Des sondages à prendre avec pincettes et qui peuvent se tromper

Les sondages se multiplient. En intention de votes, la Nupes (l’union de la gauche) et la majorité présidentielle sont données au coude à coude, mais en projection en nombre de sièges, les macronistes sont donnés majoritaires. Mais il faut avoir en tête qu’il est très difficile de faire des sondages sur les législatives, qui sont composées de 577 petites élections, chacune avec leurs enjeux locaux. Comme nous l’expliquait le professeur de droit public, Benjamin Morel, « il faut beaucoup se méfier » de ces sondages. Jean-Daniel Levy, directeur délégué d’Harris Interactive d’Harris interactive, le reconnaît lui-même : faire des sondages sur les législatives « est très difficile », « il faut prendre ces données avec de multiples précautions »…

Emmanuel Macron face au risque d’une majorité relative qui affaiblirait son action

Les discussions, pas toujours évidentes, ont nécessité quelques nuits. Mais la majorité présidentielle est partie unie pour l’élection, sous la nouvelle bannière d’« Ensemble ! », la confédération qui rassemble LREM, rebaptisé Renaissance, le Modem et Horizon, le parti d’Edouard Philippe. L’ancien premier ministre, qui refusait le grand parti unique voulu par Emmanuel Macron, a eu gain de cause. Son parti reste indépendant et aura un groupe à l’Assemblée. En échange, toutes les composantes de la majorité auront des candidats communs, sauf quelques dissidences, assurant à Emmanuel Macron un maximum de députés.

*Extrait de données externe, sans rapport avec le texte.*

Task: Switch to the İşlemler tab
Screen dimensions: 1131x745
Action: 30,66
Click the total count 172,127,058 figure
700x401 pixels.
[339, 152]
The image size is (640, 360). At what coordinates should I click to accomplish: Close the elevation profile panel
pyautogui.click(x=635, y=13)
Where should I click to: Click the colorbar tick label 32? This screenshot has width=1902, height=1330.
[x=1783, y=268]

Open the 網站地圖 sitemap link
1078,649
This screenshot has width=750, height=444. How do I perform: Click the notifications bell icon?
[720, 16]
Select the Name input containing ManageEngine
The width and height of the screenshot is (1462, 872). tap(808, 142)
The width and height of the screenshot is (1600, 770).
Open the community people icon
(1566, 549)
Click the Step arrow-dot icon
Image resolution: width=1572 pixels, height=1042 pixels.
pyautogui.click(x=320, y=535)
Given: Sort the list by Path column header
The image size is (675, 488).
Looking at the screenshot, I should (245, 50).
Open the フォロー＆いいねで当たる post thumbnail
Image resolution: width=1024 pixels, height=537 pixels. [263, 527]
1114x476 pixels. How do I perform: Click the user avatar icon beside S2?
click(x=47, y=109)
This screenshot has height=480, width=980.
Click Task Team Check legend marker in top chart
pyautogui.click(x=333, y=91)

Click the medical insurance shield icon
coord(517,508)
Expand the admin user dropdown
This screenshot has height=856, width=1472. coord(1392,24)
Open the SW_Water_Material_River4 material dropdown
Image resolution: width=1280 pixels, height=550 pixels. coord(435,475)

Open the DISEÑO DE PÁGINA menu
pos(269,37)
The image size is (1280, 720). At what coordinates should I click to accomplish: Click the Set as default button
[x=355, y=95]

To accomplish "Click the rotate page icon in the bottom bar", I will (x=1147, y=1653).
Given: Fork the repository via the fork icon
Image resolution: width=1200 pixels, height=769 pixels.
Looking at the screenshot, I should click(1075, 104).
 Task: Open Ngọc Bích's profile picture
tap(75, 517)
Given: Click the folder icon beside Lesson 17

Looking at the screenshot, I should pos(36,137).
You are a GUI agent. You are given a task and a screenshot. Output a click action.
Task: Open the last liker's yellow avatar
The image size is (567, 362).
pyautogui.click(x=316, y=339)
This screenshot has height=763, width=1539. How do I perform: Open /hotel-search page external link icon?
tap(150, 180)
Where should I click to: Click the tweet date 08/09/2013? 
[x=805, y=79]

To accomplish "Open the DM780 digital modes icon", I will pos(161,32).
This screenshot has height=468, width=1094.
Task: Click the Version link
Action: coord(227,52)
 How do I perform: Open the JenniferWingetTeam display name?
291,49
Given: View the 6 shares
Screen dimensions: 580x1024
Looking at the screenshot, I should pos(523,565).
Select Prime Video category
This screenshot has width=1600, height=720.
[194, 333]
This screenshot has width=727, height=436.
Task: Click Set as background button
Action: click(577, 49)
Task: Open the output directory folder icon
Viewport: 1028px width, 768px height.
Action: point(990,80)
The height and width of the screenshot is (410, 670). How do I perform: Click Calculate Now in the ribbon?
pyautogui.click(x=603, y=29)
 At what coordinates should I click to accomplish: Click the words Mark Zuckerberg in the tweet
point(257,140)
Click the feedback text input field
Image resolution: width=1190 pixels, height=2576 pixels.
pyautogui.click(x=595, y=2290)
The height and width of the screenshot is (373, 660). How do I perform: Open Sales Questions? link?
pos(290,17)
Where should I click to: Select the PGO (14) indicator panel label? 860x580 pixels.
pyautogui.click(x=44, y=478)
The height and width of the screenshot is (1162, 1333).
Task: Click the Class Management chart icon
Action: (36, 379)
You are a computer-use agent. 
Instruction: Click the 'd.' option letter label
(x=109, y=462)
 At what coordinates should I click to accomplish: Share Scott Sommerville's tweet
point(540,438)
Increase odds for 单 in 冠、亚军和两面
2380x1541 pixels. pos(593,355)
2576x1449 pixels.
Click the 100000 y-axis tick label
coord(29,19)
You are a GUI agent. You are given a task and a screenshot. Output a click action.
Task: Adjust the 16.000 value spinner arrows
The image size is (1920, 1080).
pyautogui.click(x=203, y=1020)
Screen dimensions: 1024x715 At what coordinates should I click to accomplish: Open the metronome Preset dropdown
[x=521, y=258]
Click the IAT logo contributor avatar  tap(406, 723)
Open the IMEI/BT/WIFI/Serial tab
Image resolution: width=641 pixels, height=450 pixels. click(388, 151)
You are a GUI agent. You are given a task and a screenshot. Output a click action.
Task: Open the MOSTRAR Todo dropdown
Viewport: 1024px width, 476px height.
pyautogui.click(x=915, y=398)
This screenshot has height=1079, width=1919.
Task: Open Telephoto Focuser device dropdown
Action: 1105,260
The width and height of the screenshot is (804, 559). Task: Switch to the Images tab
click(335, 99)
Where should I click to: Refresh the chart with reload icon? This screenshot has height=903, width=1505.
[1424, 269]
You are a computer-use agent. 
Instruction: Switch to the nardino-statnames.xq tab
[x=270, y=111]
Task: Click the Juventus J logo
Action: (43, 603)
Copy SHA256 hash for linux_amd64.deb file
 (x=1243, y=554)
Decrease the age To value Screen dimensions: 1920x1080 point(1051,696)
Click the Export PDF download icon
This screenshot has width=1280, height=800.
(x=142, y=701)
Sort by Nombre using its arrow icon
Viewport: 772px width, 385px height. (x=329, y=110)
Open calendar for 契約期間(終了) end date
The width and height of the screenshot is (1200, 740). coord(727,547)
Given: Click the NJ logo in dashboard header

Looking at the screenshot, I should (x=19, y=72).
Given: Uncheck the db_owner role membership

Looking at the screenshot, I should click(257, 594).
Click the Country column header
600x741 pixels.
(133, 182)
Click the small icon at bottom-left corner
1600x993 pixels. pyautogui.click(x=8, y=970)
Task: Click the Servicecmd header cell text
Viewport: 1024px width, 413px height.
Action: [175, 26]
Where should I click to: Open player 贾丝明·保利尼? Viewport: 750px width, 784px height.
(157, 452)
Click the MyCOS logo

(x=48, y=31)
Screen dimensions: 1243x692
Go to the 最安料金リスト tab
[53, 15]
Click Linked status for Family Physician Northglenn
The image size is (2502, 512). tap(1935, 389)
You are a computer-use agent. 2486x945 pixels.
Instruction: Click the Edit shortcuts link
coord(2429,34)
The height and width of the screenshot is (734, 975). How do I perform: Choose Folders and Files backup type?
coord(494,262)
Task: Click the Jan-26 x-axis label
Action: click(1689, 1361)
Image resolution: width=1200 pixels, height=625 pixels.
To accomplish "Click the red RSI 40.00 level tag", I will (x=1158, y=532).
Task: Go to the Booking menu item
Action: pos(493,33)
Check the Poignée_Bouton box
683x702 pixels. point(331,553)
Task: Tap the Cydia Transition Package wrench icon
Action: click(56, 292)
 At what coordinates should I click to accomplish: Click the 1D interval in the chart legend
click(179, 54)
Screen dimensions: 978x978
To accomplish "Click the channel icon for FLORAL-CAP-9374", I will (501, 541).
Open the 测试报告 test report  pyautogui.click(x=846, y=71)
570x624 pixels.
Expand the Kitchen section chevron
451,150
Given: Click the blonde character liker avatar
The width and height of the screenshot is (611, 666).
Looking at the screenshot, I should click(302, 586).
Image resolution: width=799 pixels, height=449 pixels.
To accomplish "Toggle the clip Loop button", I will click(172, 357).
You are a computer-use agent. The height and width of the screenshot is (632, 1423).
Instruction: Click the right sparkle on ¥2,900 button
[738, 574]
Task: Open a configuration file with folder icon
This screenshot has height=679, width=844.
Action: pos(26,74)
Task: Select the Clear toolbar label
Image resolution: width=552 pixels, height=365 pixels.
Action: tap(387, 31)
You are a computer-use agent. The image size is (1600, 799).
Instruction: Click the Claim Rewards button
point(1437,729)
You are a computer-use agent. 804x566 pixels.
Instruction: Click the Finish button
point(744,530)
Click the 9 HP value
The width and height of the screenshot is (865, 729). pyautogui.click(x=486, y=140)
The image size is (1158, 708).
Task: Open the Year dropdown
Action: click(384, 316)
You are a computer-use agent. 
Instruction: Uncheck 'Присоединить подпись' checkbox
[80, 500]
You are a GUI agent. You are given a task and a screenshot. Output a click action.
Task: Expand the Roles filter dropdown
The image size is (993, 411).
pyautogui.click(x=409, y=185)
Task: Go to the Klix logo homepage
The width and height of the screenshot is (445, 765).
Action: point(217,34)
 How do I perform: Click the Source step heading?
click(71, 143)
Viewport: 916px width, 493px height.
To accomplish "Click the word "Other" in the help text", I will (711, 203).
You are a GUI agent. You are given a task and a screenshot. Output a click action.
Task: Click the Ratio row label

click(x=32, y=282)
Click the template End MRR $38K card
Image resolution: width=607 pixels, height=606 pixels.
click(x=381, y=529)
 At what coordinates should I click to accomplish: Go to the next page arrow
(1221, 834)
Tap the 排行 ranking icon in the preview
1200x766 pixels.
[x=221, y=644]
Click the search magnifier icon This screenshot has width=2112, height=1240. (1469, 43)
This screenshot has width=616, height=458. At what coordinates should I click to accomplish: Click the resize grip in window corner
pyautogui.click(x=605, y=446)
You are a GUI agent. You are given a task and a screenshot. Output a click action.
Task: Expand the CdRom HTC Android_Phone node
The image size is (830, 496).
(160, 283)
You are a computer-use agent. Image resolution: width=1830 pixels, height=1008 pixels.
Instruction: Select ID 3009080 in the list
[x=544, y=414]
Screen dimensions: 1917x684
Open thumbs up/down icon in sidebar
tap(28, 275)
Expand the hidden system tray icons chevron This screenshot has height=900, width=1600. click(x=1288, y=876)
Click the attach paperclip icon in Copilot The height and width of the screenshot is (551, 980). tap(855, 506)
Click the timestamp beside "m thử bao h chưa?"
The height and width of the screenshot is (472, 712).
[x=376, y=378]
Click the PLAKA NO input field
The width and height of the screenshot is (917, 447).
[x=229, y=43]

Mais pour la majorité présidentielle, le fait majoritaire, qui veut que le Président élu ait une majorité, ne semble plus forcément aller de soi pour le scrutin. Les législatives ne sont plus une formalité. Selon les sondages, dont nous avons vu l’incertitude, plusieurs scénarios se dessinent. Ensemble pourrait avoir une majorité absolue – scénario idéal, surtout si LREM a la majorité sans ses alliés. LREM aurait plus certainement la majorité grâce à ses alliés du Modem et d’Horizons, qui pourraient ainsi davantage peser. Un ministre prédit déjà quelques « petites banderilles » des amis d’Edouard Philippe, durant le quinquennat… Mais rien de gravissime.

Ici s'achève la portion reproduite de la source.